Enos Tumusiime (for the Electoral Commission): May it please your lordships, I am appearing together with MacDusman Kabega, Enock Barata, Okello Oryem, Elison Karuhanga and Eric Sabiti. For the record, the chairman and secretary of the second respondent (Electoral Commission) are in court.
Severino Twinobusingye (counsel for the petitioner): My lords, we are constrained by our learned friend Mr Tumusiime. He wrote to this court on March 14 a letter where he lied that we inspected the documents. Unless this is handled, we are constrained.
Tumusiime: My lord, if that is what the letter says, we apologise.
CJ: That is why I said yesterday you should have copied in the other counsel when you wrote to court. We shall give appropriate directions on this matter.
Tumusiime: My lord, issue number one is whether the second respondent complied with the EC Act and the Presidential Elections Act (PEA). Permit me give a brief background to the duties and obligations of the EC, if I may go back to article 61 of the Constitution and the preamble of the Constitution of Uganda. First, before the Constitution was made, there is the Universal Declaration of Human Rights (UDHR) 1948. Article 21 of UDHR states that everyone has the right to take part in the governance of his country by electing representatives and the will of the people shall be the basis of the authority to govern.

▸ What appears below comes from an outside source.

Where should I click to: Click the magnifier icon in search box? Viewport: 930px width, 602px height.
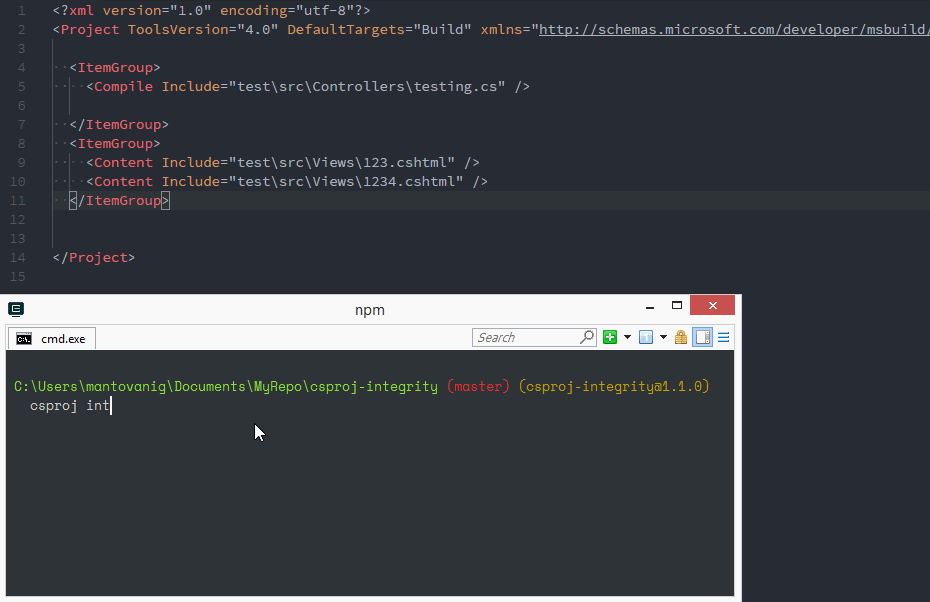point(587,338)
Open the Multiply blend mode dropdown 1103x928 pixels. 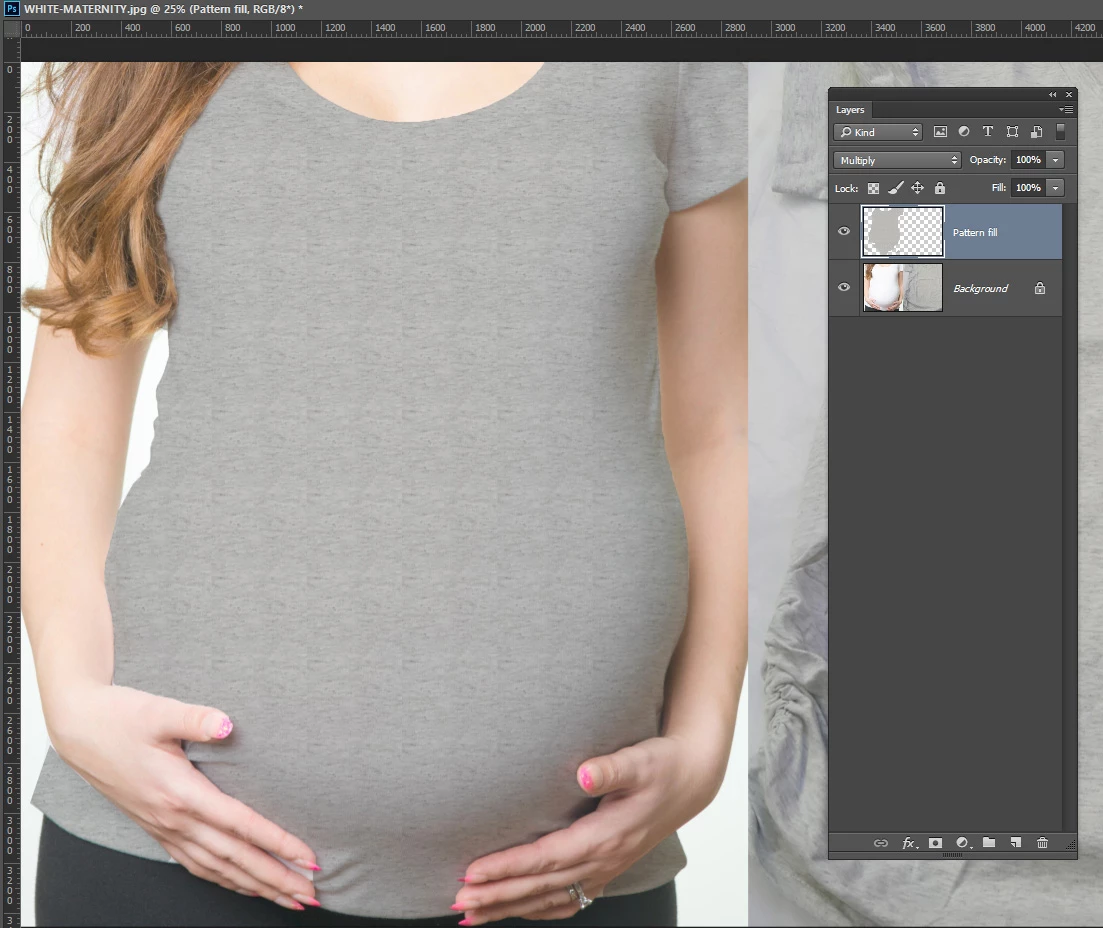896,160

My lords, these words rhyme again and again with our Constitution, EC Act and PEA. Article 1(1) states that all power belongs to the people who shall exercise it in accordance with the Constitution. The people shall express their will on who should govern them and how they should be governed through regular free and fair elections and referenda. Those provisions are captured in article 61 of the Constitution in as far it provides the functions of the EC; a) to ensure regular free and fair elections are held, organise, supervise elections in accordance with the constitution, ascertain, publish under its seal results, hear and determine election complaints arising before and after the polling, compile, maintain and update a voters register and perform other such duties as may be prescribed by parliament.
Section 4 of the EC Act repeats in the same terms and provides in more detail the powers of the EC….
My lord, the petitioner has made several allegations regarding this and it is my duty to look at those allegations in comparison with what the EC Act, PEA and Constitution say. The answer is supported by the affidavit of Eng Dr Badru Kiggundu and there are several other affidavits we shall refer to. As the chairman stated, the February 18 election was a process which you can trace from when the 2011 election was conducted. I invite court to look at the affidavit of Mr Joshua Wamala. He is the head of elections management at the EC. He gives background right from 1989 which, as your lordships fully know, we would line up behind candidates. In 1994, the Constituency Assembly used a hand-written register; in 1996 for the first time, the Interim EC came up with a computerised voters’ register which was used in 2001 where the EC started compiling a photo bearing register which used face matching technology to reduce multiple registration and as a result of that the voters’ number reduced from 11 million to 8.5 million, meaning 2.5 million ghosts voted previously. That register was updated and used in 2006 and in 2011, EC introduced a partial biometric and part photo register. It is necessary to give this background to comprehend where we have come from and reached.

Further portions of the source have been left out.